Climate and Culture Before, Not After, Behavior-Based Safety

Occupational Health & Safety - July 2015
By: Shawn M. Galloway
Printable Version

Safety culture is not the next step after Behavior-Based Safety (BBS) efforts; it's a determining factor on whether to implement or not implement a behavioral approach. Since culture is the most effective reinforcement tool, it will be one of the most important considerations when attempting to implement either compliance or advanced behavioral efforts.

One client recently shared, "We unknowingly decided to provide the workforce of a site we recently acquired new steel-toed boots, as we knew they wouldn't have the resources or channels to procure them. It was, after all, a company-wide safety policy and we knew many employees didn't currently wear shoes in the community from which they came. We found out shortly afterwards that most employees promptly sold them to friends and family for extra money."

If it is not common to wear shoes to work, like within some cultures, mandating new foot protection will be met with minimal compliance. While an extreme example, your culture is often why improvement efforts, compliance or advanced, succeed or fail.

Recently, there has been a push by some within the Behavior-Based Safety community to attempt to differentiate by promoting the next evolutionary step to BBS as a focus on safety culture or to create a culture where there is observable and heart-felt caring. This is concerning and might provide insight into why the typical pre-packaged or pre-defined BBS methodologies never yield the expected return. When it comes to change, especially with culture, one-size never fits all.

Evolving a culture is like growing a plant. You can't manage culture, nor can you manage the growth of a seed. It is the climate and chemistry that must be managed to obtain the desired outcome. Culture is what is common within an organization, group or society. Further, it is an outcome, a byproduct. You can't manage a result.

If the culture is not already made up of leaders and at least some workers committed to safety excellence, BBS won't work. If the culture does not have a caring atmosphere, BBS won't work. If cooperation doesn't already exist within the culture, BBS won't work. If coaching is not common and viewed as a desirable, expected and reinforced interaction and communication style, BBS won't work. If the safety climate or chemistry is not ripe for a new seed of change (i.e., Behavior-Based Safety) to be grown, always start with the climate and chemistry.

Knowing what it takes to achieve excellence in safety culture, BBS was never designed to be a direct culture-changing tool. Certainly, it had some positive carryover effect. However, it was designed to address and improve behaviors that could help prevent injuries and incidents. Once this gains traction and it (e.g., observations, feedback, peer-to-peer safety communication and leveraging proactive safety measurements to improve safety) becomes common, it becomes cultural, which is a byproduct of the efforts.

To say the next step after BBS is to directly address the safety culture or create an environment where caring is more common is akin to a car manufacturer deciding to enter the flight or float industries to capture additional market share with its existing knowledge, technologies, manufacturing and assembly plants. Eventually there might be a way to make this work, but there are also much better, more effective and efficient tools to accomplish the same result. Moreover, entering into a market to serve customers with what you think they will want or need without knowing what they value and what they would accept or reject is fraught with opportunities for disaster.

For BBS to work, the organization must be ready for the approach, both in traditional aspects of their safety management-systems and compliance efforts, but also by having a culture ready for the tool to take them to the next level.

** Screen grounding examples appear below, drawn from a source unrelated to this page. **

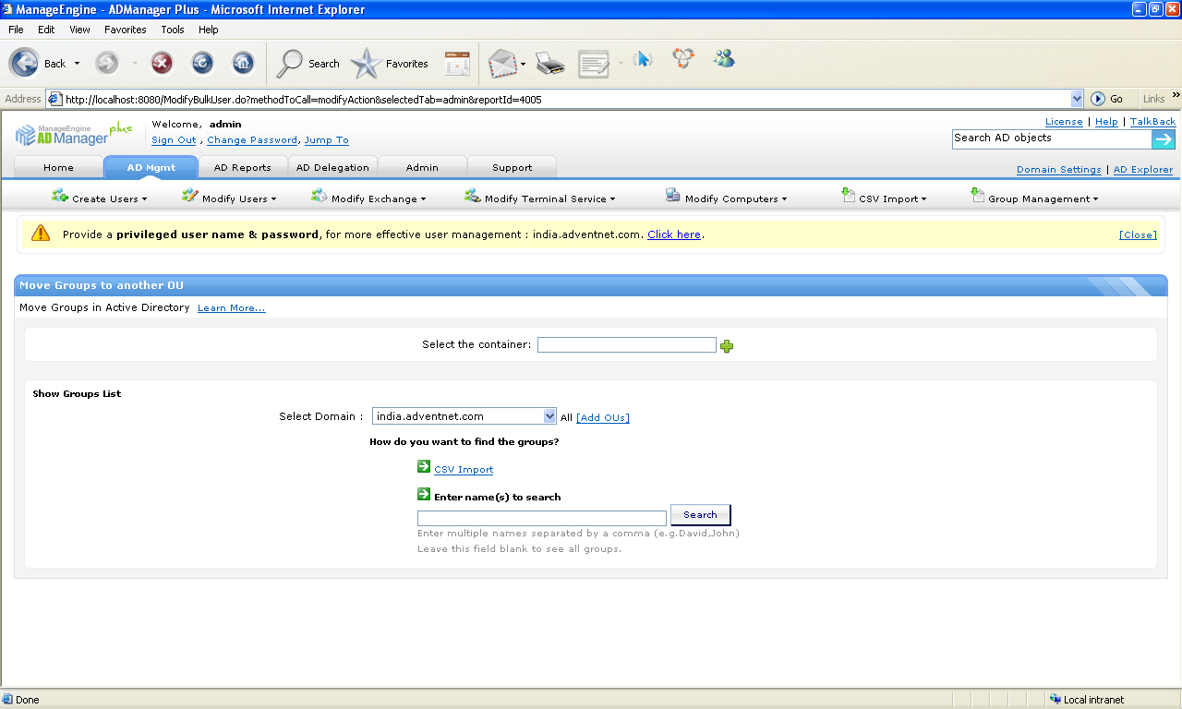Open the Add OUs link
The image size is (1182, 709).
pyautogui.click(x=603, y=418)
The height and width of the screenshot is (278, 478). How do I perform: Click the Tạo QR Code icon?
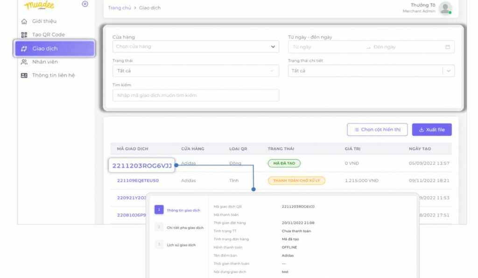pos(24,35)
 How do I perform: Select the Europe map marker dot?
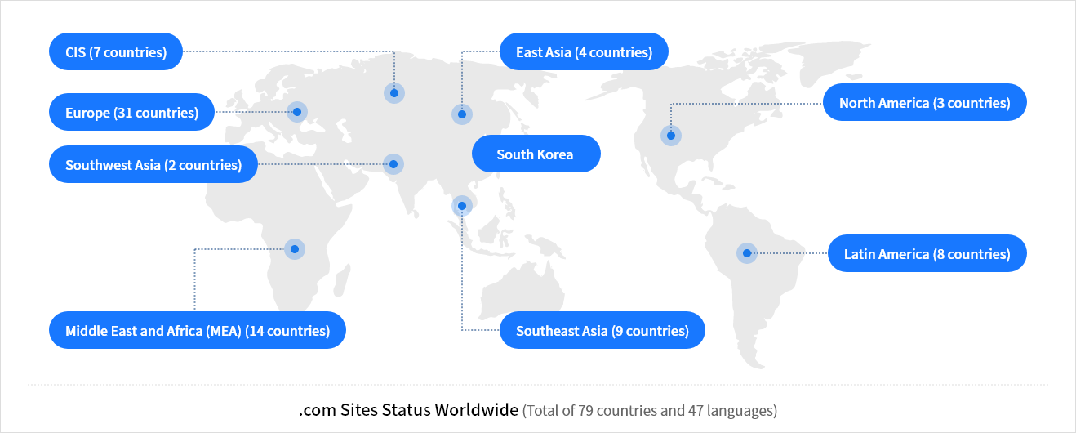tap(297, 112)
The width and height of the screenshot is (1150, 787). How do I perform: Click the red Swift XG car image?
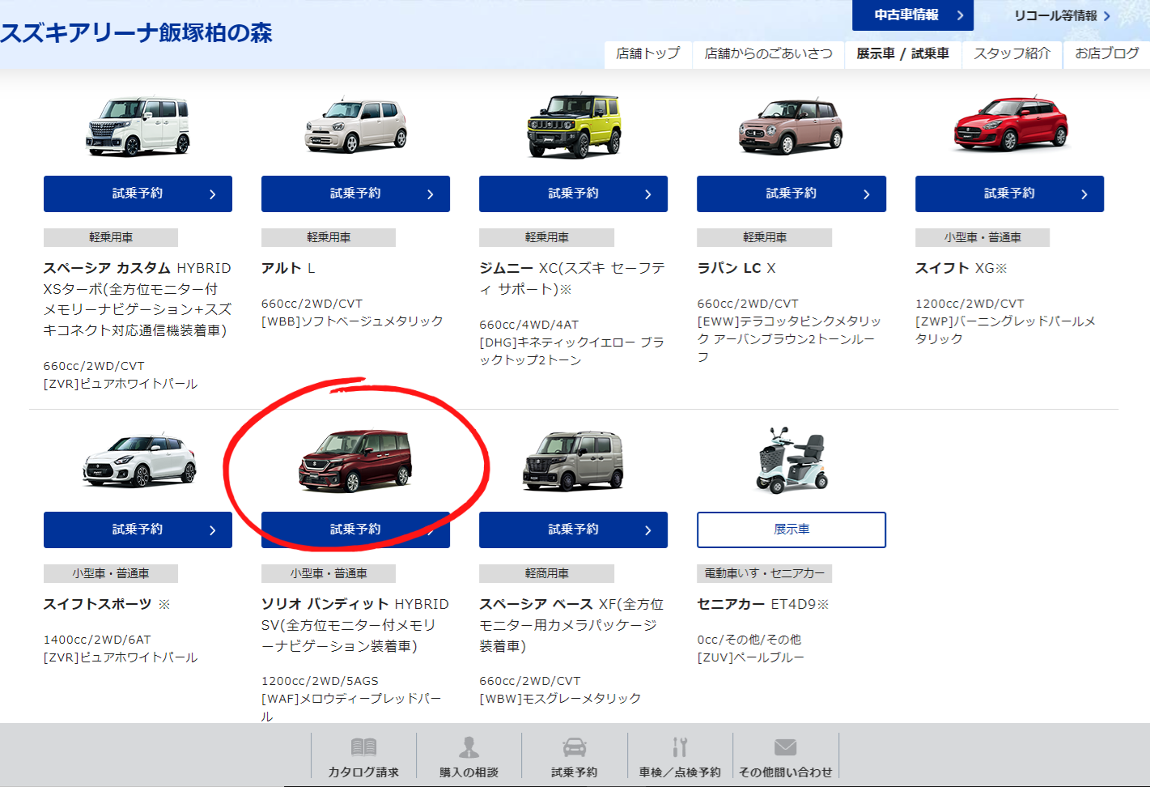point(1010,125)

Implementing any significant improvement approach prior to understanding and addressing the cultural considerations is, quite simply, horrible, unwise and unethical advice. What people will support and not support must always be a considered factor.

Shawn M. Galloway is the CEO of ProAct Safety and co-author of several bestselling books. As an award-winning consultant, adviser, leadership coach and keynote speaker, he has helped hundreds of organizations within every major industry to improve safety strategy, culture, leadership and engagement. He is also the host of the highly acclaimed weekly podcast series Safety Culture Excellence®.